"Muita gente acompanhou esta história e tirou conclusões sem conhecer bem os detalhes. E pareceu-nos que o intenso escrutínio das câmaras levou à perda de objetividade em relação aos acontecimentos e factos que envolveram o caso", conta Rod Blackhurst, um dos realizadores de "Amanda Knox", numa entrevista ao SAPO MAG durante um encontro da Netflix com a imprensa em Londres, recordando o que o motivou a criar um documentário ao lado de Brian McGinn.

A história em questão é a da saga mediática que se seguiu à morte de Meredith Kercher, estudante inglesa vítima de homicídio, esfaqueamento e violação durante a estadia em Perugia, em Itália, em 2007. Nos anos que se seguiram, a colega de apartamento da jovem de 21 anos, a norte-americana Amanda Knox, acabou por se impor desde cedo como o rosto mais visível e principal suspeita do crime, tendo sido duas vezes acusada e duas vezes absolvida.

O caso, um dos mais rocambolescos a dominar as manchetes (sobretudo italianas e britânicas) neste milénio, continua a dividir opiniões e a instigar teorias, motivo que levou a dupla de realizadores a tentar fazer a sua própria revisitação do processo, falando diretamente com os principais envolvidos... mas sem prometer respostas nem se limitar a mais um apontar de dedo.

"Enquanto realizadores, não nos interessámos em tirar grandes conclusões, deixámos isso para os juízes e tribunais", esclarece Blackhurst, norte-americano com vasta experiência na realização e produção de documentários, caso do também recente "Here Alone" (premiado no Festival de Tribeca).

"Na nossa cultura, estas histórias de crimes reais fascinam-nos e fazem-nos muitas vezes tomar logo partido de um dos lados, de forma impulsiva e quase detetivesca, mas também nos reduzem a pensamento esquemático, típico de rede social", acrescenta McGinn, californiano que tem no currículo documentários como "Chef's Table", a elogiada série gastronómica da Netflix.

Saber ouvir

Mais do que sugerir vereditos, a dupla quis sobretudo dar espaço a alguns dos principais intervenientes do processo jurídico, ou pelo menos aos que aceitaram falar. "Toda a gente envolvida nesta história pensou tanto no caso e tinha tanto para dizer que para nós o mais importante foi escutá-las", realça o realizador e produtor. "Quisemos olhar para os envolvidos como pessoas a sério e não apenas como um conjunto de tiques comportamentais, um conceito ou uma manchete", sublinha.

Entre os depoimentos contam-se os da própria Amanda Knox, que se dirige aos espectadores (falando de frente  para a câmara) em várias ocasiões e com vários estados de alma, do riso ao choro.
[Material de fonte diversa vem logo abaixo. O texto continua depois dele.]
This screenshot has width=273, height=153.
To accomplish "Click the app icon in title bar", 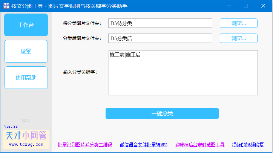I will click(x=6, y=6).
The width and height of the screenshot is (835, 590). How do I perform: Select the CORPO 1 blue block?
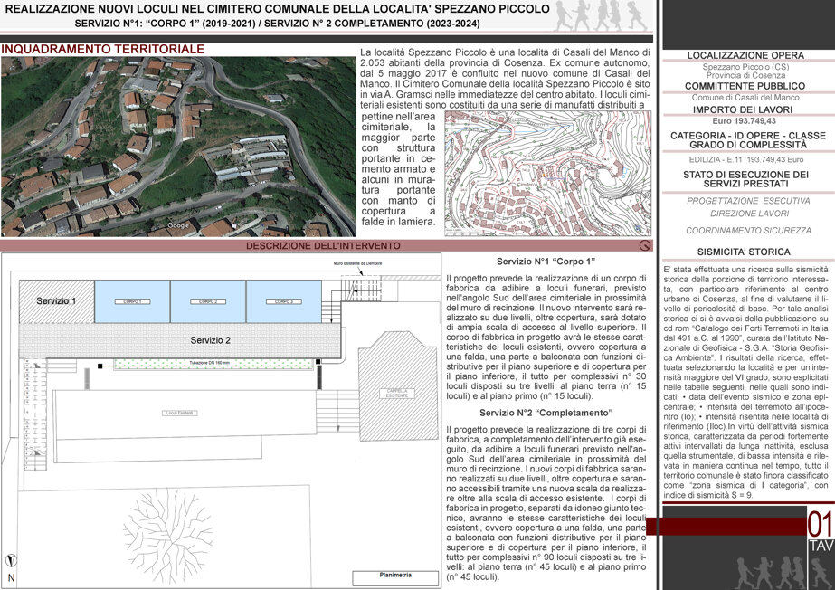coord(133,301)
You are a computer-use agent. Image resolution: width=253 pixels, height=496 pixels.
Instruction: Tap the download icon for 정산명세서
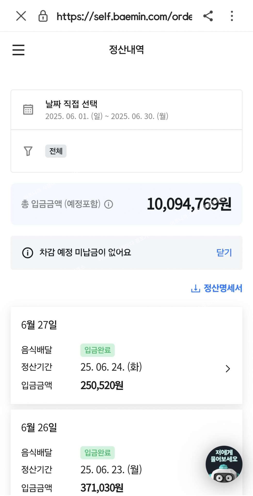coord(195,288)
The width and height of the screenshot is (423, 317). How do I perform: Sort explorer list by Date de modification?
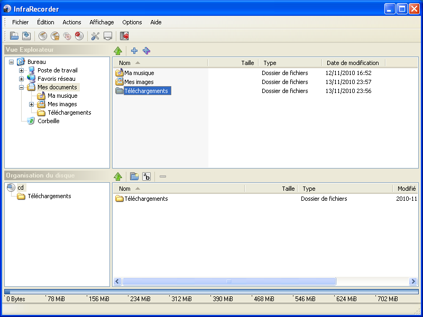353,63
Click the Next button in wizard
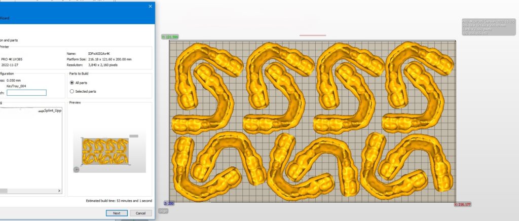The width and height of the screenshot is (519, 221). (x=117, y=213)
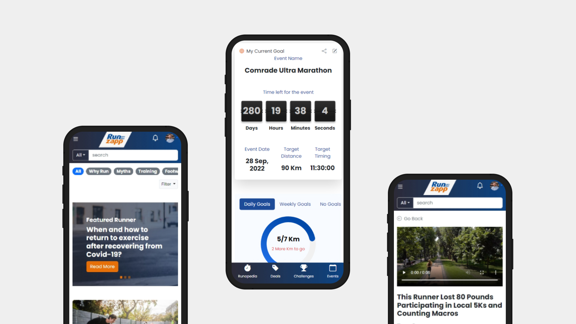The height and width of the screenshot is (324, 576).
Task: Select the Why Run category tab
Action: [x=99, y=171]
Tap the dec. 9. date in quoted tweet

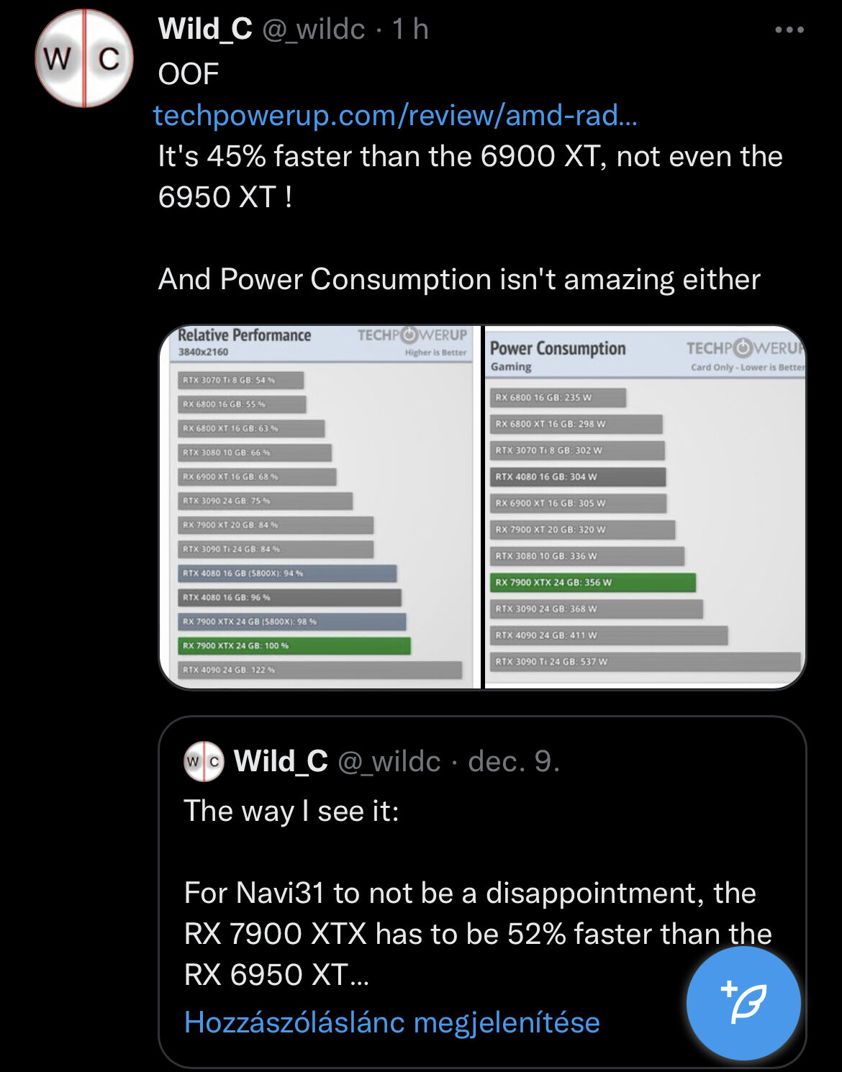514,761
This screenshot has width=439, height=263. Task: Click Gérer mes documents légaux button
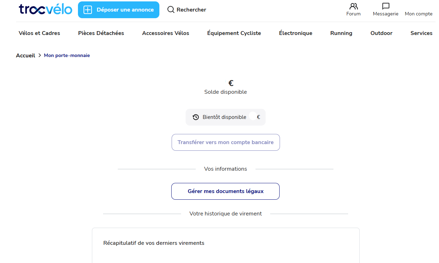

E sempre com um à vontade que se arrisca a ser desconcertante para muitos, como o foram outras das suas aparições ao longo dos últimos nove anos. Mais contido, o seu namorado da época do crime, Rafaelle Sollecito, também participa, assim como o procurador italiano Giuliano Mignini e o jornalista britânico Nick Pisa, que acompanhou o caso no Daily Mail e surge como rosto da imprensa tablóide que os realizadores não deixam de retratar com ironia.

"O maior desafio de um documentarista é conquistar os envolvidos, fazê-los falar. E aqui isso não só aconteceu como eles sentiram que conseguimos traduzir o seu ponto de vista, que o que nos disseram não foi distorcido nem se perdeu pelo caminho. O que para nós foi gratificante, porque era esse o nosso objetivo", diz McGinn, realçando que entre os primeiros contactos e o resultado final decorreram cinco anos "com muita paciência e alguma insistência". "No fundo, fomos uma espécie de intermediários entre eles e o público", resume. Os espectadores que não se deixarem assustar com a incerteza - aceitando que a dúvida se instale e tenda a perdurar - são capazes de agradecer o empenho.

O SAPO MAG viajou a convite da Netflix.